Se nós olharmos para a história do CDS, todas as mudanças de líder foram acompanhadas de grandes roturas. Foram processos muito difíceis e dolorosos, que levaram à saída de militantes, etc.. Os embates eleitorais internos no partido sempre foram difíceis. Agora, é a primeira vez que temos uma liderança que assegura a continuidade, porque nada destes dois anos foi feito contra o processo anterior e a maior parte das pessoas que se identificava com Paulo Portas continua a identificar-se com Assunção Cristas.

Acha isso?

A prova é olhar para a classe dirigente.

Mas há uma diferença entre a manutenção da classe dirigente e haver uma identificação com quem sucedeu a Paulo Portas.

A identificação com as personalidades é um tema complexo, talvez nem muito desejável nas lideranças partidárias. Mas a identificação com o processo político ocorre, as pessoas estão identificadas com o processo político que Assunção Cristas definiu. Isso foi assegurado através de uma continuidade e, ao mesmo tempo, com uma aspiração de crescimento. A própria figura de Assunção Cristas – todo o seu percurso anterior ao partido, vinda da universidade – consegue assegurar uma continuidade e, ao mesmo tempo, uma aspiração de mudança que ocorre de forma natural e tranquila. Também vejo o facto de a Assunção Cristas contar com pessoas que antes criticavam Paulo Portas, como é o meu caso, como um sinal dessa abertura. Há uma capacidade de somar mais do que se subtrai.

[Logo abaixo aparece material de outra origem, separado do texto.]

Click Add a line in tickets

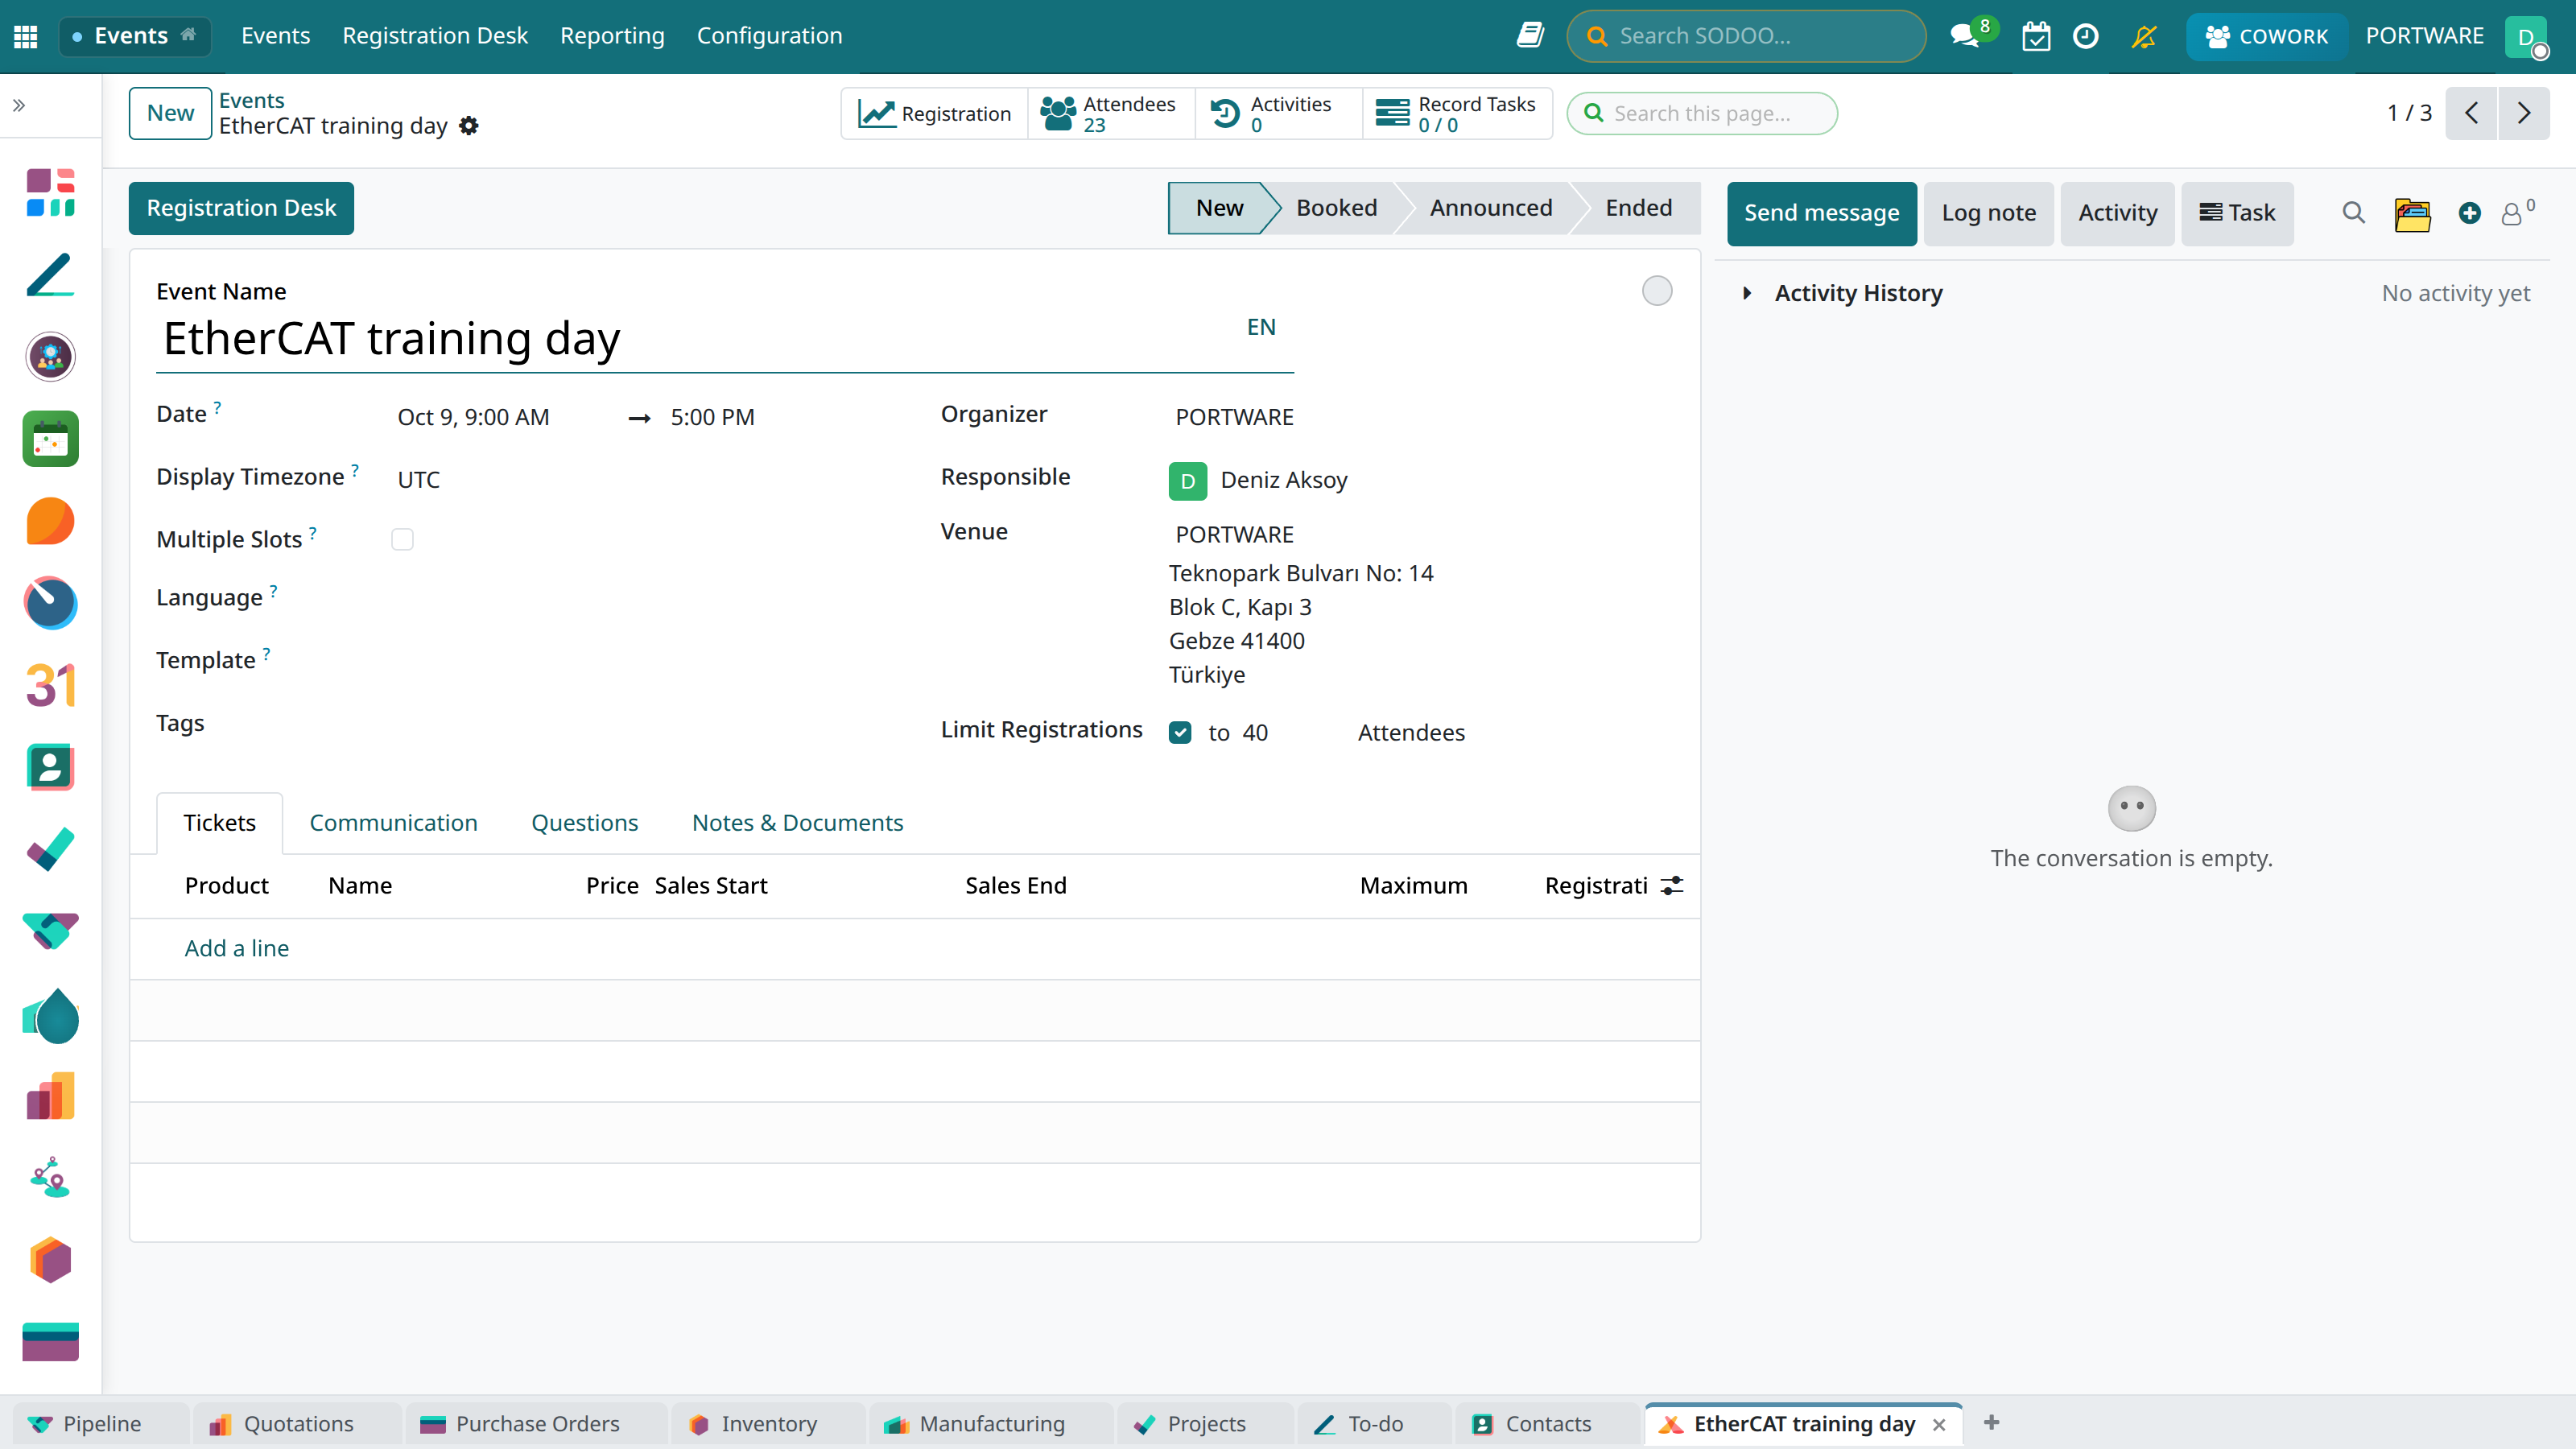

Qual foi o seu primeiro pensamento quando soube que Portas iria abandonar a liderança do partido?

Recebi essa notícia como uma surpresa esperada. Eu não sabia da decisão, mas intuía que essa surpresa era esperada – e não só por mim. Havia alguns sinais no partido de que havia um ciclo a aproximar-se do fim. Eu senti claramente que era uma grande oportunidade e um grande risco. O partido estava muito identificado com Portas. Percebia-se que um partido com a dimensão do CDS necessitava de não fazer uma rotura, potenciar muitas coisas que a sua liderança tinha e, ao mesmo tempo, ter uma ambição de algo novo e mais aberto. No fundo, é isso que tem vindo a acontecer.

Falou em abertura. Essa abertura proporciona menos fricções internas?

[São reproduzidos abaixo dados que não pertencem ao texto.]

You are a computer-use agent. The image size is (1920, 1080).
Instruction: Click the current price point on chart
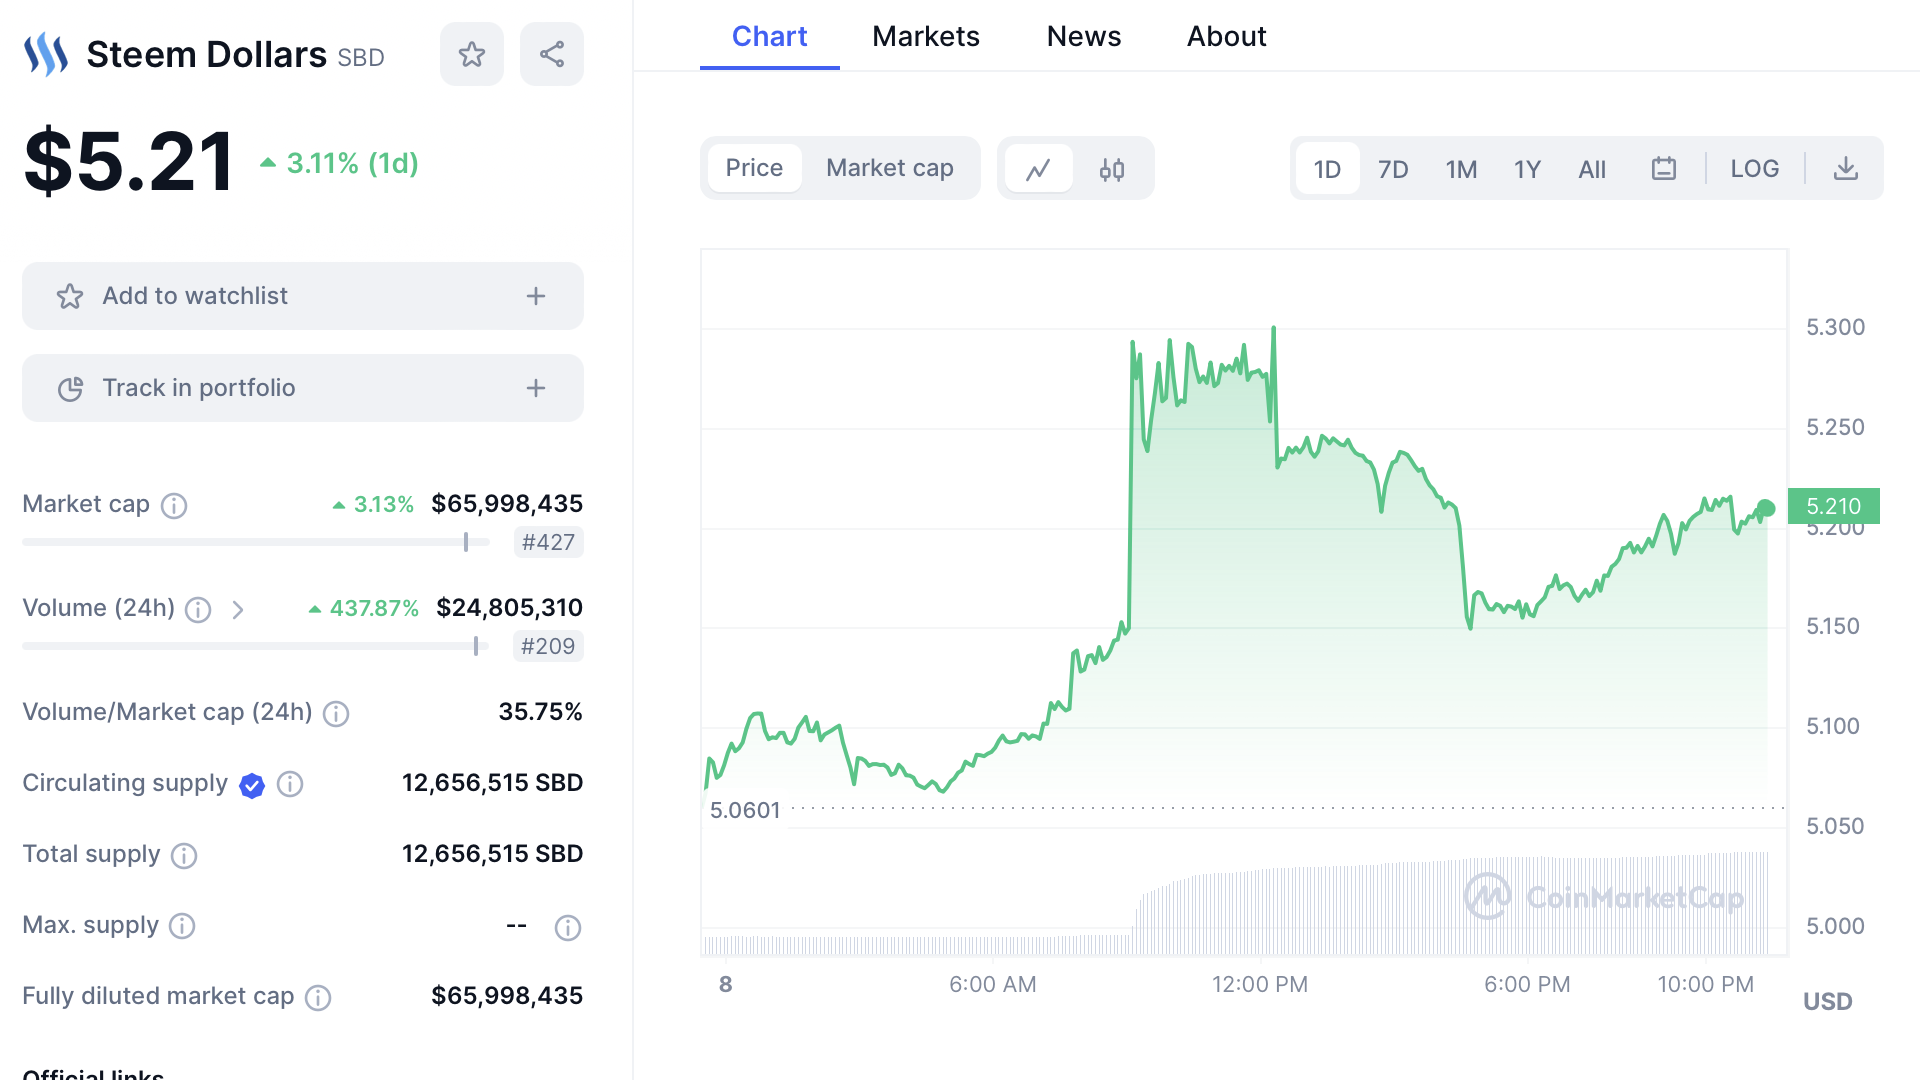click(1766, 508)
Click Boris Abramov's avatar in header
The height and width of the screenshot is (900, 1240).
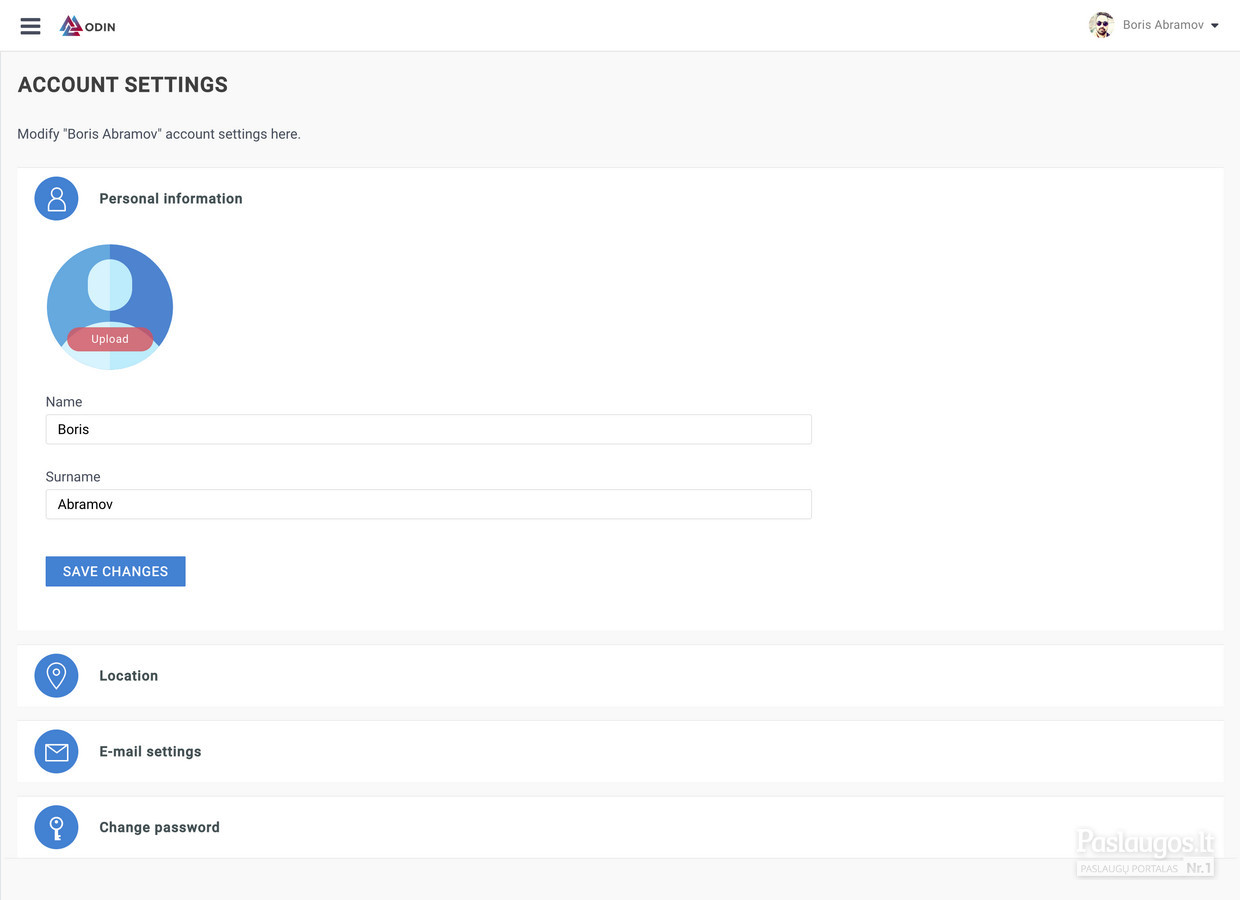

Eu creio que sim. De uma forma geral, sim. Eu vejo o meu envolvimento como um sinal disso. Mas esse tipo de sinal não é exclusivo, perspetiva-se em todas as realidades do partido.

Por exemplo?

Muitas pessoas que estiveram comigo numa visão mais crítica do trajeto de Paulo Portas, hoje em dia, estão totalmente comprometidas em projetos de âmbito concelhio e distrital. O tema da abertura é um tema sensível, que eu estimo muito. Não posso achar que ele esteja esgotado. Esta abertura tem de demonstrar-se quotidianamente. É esse o meu desejo. E vejo sinais nesse sentido, de maior amplitude e abertura, mas acredito que esse é um processo continuo, que não está minimamente esgotado.

O que tem Assunção que Portas não tinha, concretamente?

Tem um conjunto de coisas bem visíveis. Maior abertura, tanto na capacidade de trazer e fazer pontes com a sociedade civil, que é algo que tem sido feito, como na capacidade de integrar várias sensibilidades distintas dentro do partido. Por outro lado, o CDS de hoje tem uma proximidade a determinados parceiros da concertação social que antes seria mais difícil conseguir. Eu agora estou mais envolvido do que estava antes, mas essa é a minha leitura. Na sociedade civil, o Ouvir Lisboa, nas autárquicas, e o Ouvir Portugal, agora, são outra prova de abertura. Depois do congresso, recebi muitas mensagens a dizer isso: que o CDS vive um tempo fresco e que as pessoas querem contribuir para isso. O partido é hoje mais chamativo, mais abrangente, com outro tipo de credibilidade. Tudo isso comporta maior ambição. Sem querer falar de passado, os resultados falam por si. Há um caminho de afirmação.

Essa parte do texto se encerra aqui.